MATERIAL SUPPLIED below:

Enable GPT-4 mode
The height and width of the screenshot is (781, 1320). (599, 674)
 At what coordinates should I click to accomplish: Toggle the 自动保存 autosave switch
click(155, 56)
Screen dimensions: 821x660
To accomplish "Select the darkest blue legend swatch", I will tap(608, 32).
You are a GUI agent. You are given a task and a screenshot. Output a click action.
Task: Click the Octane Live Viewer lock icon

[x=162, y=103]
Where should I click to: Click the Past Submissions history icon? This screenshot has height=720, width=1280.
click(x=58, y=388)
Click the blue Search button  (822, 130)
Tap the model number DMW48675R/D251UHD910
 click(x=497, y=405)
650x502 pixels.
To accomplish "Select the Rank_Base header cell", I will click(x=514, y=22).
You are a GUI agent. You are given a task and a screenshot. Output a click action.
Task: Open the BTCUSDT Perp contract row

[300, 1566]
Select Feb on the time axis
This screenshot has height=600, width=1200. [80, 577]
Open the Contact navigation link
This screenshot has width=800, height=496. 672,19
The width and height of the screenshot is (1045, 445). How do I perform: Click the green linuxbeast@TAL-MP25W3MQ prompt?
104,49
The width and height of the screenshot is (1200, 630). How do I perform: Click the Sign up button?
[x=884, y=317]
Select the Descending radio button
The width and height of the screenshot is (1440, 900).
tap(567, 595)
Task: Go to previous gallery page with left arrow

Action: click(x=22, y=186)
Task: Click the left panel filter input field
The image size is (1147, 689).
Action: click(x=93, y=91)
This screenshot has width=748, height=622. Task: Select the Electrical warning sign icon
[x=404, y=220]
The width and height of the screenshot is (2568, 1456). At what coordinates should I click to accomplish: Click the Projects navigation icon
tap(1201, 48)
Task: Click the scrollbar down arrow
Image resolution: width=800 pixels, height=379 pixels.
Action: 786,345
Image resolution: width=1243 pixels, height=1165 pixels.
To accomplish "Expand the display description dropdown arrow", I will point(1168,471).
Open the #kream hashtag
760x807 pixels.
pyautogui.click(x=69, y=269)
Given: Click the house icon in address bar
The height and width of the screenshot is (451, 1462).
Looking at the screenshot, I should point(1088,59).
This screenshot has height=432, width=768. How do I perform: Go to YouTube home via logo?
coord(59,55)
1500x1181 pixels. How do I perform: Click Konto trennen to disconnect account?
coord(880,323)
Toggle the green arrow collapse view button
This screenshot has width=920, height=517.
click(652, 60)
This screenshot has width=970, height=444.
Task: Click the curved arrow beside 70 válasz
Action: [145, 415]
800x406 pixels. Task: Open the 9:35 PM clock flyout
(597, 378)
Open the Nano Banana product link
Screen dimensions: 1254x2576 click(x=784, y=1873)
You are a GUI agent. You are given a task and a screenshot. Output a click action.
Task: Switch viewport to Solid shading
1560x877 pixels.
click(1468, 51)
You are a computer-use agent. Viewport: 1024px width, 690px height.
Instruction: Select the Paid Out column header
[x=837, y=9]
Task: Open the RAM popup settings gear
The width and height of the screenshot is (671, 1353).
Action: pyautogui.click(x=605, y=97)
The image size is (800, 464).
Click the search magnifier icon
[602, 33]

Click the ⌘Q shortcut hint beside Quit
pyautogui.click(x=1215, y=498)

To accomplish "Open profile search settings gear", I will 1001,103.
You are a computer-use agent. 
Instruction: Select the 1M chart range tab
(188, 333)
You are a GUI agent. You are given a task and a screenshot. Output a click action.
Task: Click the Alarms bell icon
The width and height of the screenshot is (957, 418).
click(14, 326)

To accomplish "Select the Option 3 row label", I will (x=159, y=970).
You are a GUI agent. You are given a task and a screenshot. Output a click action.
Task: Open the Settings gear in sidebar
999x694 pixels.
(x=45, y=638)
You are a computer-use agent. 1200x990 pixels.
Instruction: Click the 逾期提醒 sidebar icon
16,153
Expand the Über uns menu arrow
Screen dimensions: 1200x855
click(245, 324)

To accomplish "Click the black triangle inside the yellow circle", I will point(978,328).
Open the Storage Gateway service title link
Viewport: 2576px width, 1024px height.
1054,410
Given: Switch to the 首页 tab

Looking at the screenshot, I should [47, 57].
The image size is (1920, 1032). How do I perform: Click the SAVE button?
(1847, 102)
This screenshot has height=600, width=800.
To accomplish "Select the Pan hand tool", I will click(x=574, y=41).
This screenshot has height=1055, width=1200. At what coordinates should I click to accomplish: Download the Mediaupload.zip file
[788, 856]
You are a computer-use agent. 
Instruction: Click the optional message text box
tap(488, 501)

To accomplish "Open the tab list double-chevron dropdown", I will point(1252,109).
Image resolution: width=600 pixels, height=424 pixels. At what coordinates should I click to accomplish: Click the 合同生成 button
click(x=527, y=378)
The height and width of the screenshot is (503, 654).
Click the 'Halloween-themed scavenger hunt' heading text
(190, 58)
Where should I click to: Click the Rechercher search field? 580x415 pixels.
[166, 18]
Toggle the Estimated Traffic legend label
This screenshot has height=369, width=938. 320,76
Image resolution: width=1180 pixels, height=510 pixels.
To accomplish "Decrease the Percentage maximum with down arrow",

End of MATERIAL SUPPLIED.

• [REQUIREMENT] Write out the data exactly as it stands.

• [TASK ANSWER]
Enable GPT-4 mode
The height and width of the screenshot is (781, 1320). (599, 674)
 At what coordinates should I click to accomplish: Toggle the 自动保存 autosave switch
click(155, 56)
Screen dimensions: 821x660
To accomplish "Select the darkest blue legend swatch", I will tap(608, 32).
You are a GUI agent. You are given a task and a screenshot. Output a click action.
Task: Click the Octane Live Viewer lock icon

[x=162, y=103]
Where should I click to: Click the Past Submissions history icon? This screenshot has height=720, width=1280.
click(x=58, y=388)
Click the blue Search button  (822, 130)
Tap the model number DMW48675R/D251UHD910
 click(x=497, y=405)
650x502 pixels.
To accomplish "Select the Rank_Base header cell", I will click(x=514, y=22).
You are a GUI agent. You are given a task and a screenshot. Output a click action.
Task: Open the BTCUSDT Perp contract row

[300, 1566]
Select Feb on the time axis
This screenshot has height=600, width=1200. [80, 577]
Open the Contact navigation link
This screenshot has width=800, height=496. 672,19
The width and height of the screenshot is (1045, 445). How do I perform: Click the green linuxbeast@TAL-MP25W3MQ prompt?
104,49
The width and height of the screenshot is (1200, 630). How do I perform: Click the Sign up button?
[x=884, y=317]
Select the Descending radio button
The width and height of the screenshot is (1440, 900).
tap(567, 595)
Task: Go to previous gallery page with left arrow

Action: click(x=22, y=186)
Task: Click the left panel filter input field
The image size is (1147, 689).
Action: click(x=93, y=91)
This screenshot has width=748, height=622. Task: Select the Electrical warning sign icon
[x=404, y=220]
The width and height of the screenshot is (2568, 1456). At what coordinates should I click to accomplish: Click the Projects navigation icon
tap(1201, 48)
Task: Click the scrollbar down arrow
Image resolution: width=800 pixels, height=379 pixels.
Action: 786,345
Image resolution: width=1243 pixels, height=1165 pixels.
To accomplish "Expand the display description dropdown arrow", I will point(1168,471).
Open the #kream hashtag
760x807 pixels.
pyautogui.click(x=69, y=269)
Given: Click the house icon in address bar
The height and width of the screenshot is (451, 1462).
Looking at the screenshot, I should point(1088,59).
This screenshot has height=432, width=768. How do I perform: Go to YouTube home via logo?
coord(59,55)
1500x1181 pixels. How do I perform: Click Konto trennen to disconnect account?
coord(880,323)
Toggle the green arrow collapse view button
This screenshot has width=920, height=517.
click(652, 60)
This screenshot has width=970, height=444.
Task: Click the curved arrow beside 70 válasz
Action: [145, 415]
800x406 pixels. Task: Open the 9:35 PM clock flyout
(597, 378)
Open the Nano Banana product link
Screen dimensions: 1254x2576 click(x=784, y=1873)
You are a GUI agent. You are given a task and a screenshot. Output a click action.
Task: Switch viewport to Solid shading
1560x877 pixels.
click(1468, 51)
You are a computer-use agent. Viewport: 1024px width, 690px height.
Instruction: Select the Paid Out column header
[x=837, y=9]
Task: Open the RAM popup settings gear
The width and height of the screenshot is (671, 1353).
Action: pyautogui.click(x=605, y=97)
The image size is (800, 464).
Click the search magnifier icon
[602, 33]

Click the ⌘Q shortcut hint beside Quit
pyautogui.click(x=1215, y=498)

To accomplish "Open profile search settings gear", I will 1001,103.
You are a computer-use agent. 
Instruction: Select the 1M chart range tab
(188, 333)
You are a GUI agent. You are given a task and a screenshot. Output a click action.
Task: Click the Alarms bell icon
The width and height of the screenshot is (957, 418).
click(14, 326)

To accomplish "Select the Option 3 row label", I will (x=159, y=970).
You are a GUI agent. You are given a task and a screenshot. Output a click action.
Task: Open the Settings gear in sidebar
999x694 pixels.
(x=45, y=638)
You are a computer-use agent. 1200x990 pixels.
Instruction: Click the 逾期提醒 sidebar icon
16,153
Expand the Über uns menu arrow
Screen dimensions: 1200x855
click(245, 324)

To accomplish "Click the black triangle inside the yellow circle", I will point(978,328).
Open the Storage Gateway service title link
Viewport: 2576px width, 1024px height.
1054,410
Given: Switch to the 首页 tab

Looking at the screenshot, I should [47, 57].
The image size is (1920, 1032). How do I perform: Click the SAVE button?
(1847, 102)
This screenshot has height=600, width=800.
To accomplish "Select the Pan hand tool", I will click(x=574, y=41).
This screenshot has height=1055, width=1200. At what coordinates should I click to accomplish: Download the Mediaupload.zip file
[788, 856]
You are a computer-use agent. 
Instruction: Click the optional message text box
tap(488, 501)

To accomplish "Open the tab list double-chevron dropdown", I will point(1252,109).
Image resolution: width=600 pixels, height=424 pixels. At what coordinates should I click to accomplish: Click the 合同生成 button
click(x=527, y=378)
The height and width of the screenshot is (503, 654).
Click the 'Halloween-themed scavenger hunt' heading text
(190, 58)
Where should I click to: Click the Rechercher search field? 580x415 pixels.
[166, 18]
Toggle the Estimated Traffic legend label
This screenshot has height=369, width=938. 320,76
Image resolution: width=1180 pixels, height=510 pixels.
To accomplish "Decrease the Percentage maximum with down arrow",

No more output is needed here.